In an aside aimed at his political opponents, he said that some Labour MPs only wanted to ban the smacking of children due to their "revulsion when they see a chav belting her kids in the supermarket."
Earlier this week, it emerged that Johnson had labelled the children of single mothers "ill-raised, ignorant, aggressive and illegitimate," and accused their fathers of being too "feeble" to "take control of [their] woman."
Labour's David Lammy told Business Insider that Johnson's comments revealed a "disdain for working-class people across the UK."
"Before becoming Prime Minister, Johnson used the privilege of high profile newspaper columns to spew bigoted abuse at Muslim women, black people, single mothers, working-class people and other groups.
"This history makes him unfit to be Prime Minister, especially at a time when our country is divided and desperately needs to come back together again."
The Conservative Party were contacted for comment.
Poverty is caused by low intelligence
Johnson has also previously claimed that income inequality may be inevitable due to the lower intelligence of some poorer people."Whatever you may think of the value of IQ tests," Johnson told the Centre for Policy Studies in 2013, "it is surely relevant to a conversation about inequality that as many as 16 per cent of our species have an IQ below 85 while about 2 per cent have an IQ above 130,"
Johnson argued that "I don't believe that economic equality is possible" because "human beings who are far from equal in raw ability."
Johnson refuses to apologise for offensive comments
Johnson has been dogged for decades by criticism about the offensive comments he has made about groups including Muslims, black people and gay people.As Business Insider previously revealed, in a 1998 Telegraph column about Peter Mandelson's resignation from the Labour government, Johnson said the announcement would lead to the blubbing of "tank-topped bumboys" in "the Ministry of Sound" nightclub, and "the soft-lit Soho drinking clubs frequented by Mandy and his pals."
He added that Mandelson's departure would cause the "lipstick" to come away from Blair's government.
In a separate Telegraph column, Johnson also bewailed attempts to increase equality at the BBC for gay people.
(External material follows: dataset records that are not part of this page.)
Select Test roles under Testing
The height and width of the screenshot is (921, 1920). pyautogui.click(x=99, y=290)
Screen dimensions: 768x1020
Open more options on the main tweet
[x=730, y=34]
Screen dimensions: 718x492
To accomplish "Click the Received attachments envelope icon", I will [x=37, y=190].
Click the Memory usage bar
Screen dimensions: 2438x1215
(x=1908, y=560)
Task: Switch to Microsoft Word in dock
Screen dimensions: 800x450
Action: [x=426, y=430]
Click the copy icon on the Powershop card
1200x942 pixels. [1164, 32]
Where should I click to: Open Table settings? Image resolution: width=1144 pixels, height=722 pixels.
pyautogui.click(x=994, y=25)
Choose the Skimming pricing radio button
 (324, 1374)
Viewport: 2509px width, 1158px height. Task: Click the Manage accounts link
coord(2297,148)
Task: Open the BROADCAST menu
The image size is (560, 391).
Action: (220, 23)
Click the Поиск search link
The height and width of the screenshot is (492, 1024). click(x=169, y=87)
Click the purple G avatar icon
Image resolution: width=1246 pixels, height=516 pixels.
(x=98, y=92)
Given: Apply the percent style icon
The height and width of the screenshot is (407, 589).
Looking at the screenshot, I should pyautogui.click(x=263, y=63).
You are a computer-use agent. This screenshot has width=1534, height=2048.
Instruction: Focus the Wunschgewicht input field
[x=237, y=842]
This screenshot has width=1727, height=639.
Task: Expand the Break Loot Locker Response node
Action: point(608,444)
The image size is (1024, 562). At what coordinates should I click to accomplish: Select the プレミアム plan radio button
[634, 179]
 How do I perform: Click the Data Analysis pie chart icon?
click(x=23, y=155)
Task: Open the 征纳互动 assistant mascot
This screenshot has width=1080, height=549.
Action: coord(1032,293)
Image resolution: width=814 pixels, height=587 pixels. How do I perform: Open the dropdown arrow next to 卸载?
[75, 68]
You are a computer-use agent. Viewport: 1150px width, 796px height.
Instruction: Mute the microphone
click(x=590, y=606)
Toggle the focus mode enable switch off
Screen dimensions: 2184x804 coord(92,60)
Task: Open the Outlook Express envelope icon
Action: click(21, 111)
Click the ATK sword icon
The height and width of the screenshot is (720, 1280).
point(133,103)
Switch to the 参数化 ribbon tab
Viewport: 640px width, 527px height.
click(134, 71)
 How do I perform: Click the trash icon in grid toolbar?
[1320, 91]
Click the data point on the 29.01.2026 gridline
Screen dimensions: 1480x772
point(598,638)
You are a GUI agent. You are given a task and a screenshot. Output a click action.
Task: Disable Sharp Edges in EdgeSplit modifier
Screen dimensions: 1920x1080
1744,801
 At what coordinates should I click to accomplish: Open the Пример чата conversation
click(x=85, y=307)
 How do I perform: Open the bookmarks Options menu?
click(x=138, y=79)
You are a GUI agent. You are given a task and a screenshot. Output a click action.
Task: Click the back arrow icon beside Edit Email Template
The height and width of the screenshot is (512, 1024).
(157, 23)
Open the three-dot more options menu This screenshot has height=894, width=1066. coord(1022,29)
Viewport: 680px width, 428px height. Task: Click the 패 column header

"It must be a spoof," he wrote.
"In my hand was a magazine from something called the BBC Resources Equal Opportunities Unit. There were letters from gays asking about their "partner's" right to a BBC pension."
In his 2001 book "Friends, Voters, Countrymen," Johnson compared gay marriage to bestiality, writing that "if gay marriage was OK - and I was uncertain on the issue - then I saw no reason in principle why a union should not be consecrated between three men, as well as two men, or indeed three men and a dog."
Asked about his record on Friday, Johnson refused to apologise and told LBC that his past comments had been taken out of context and were "absolute distortions" of what he had written.
"You just need to go back and look at the context," he told LBC's Nick Ferrari.
"So much of this stuff is disinterred with a view to distracting from the basic issues of this election."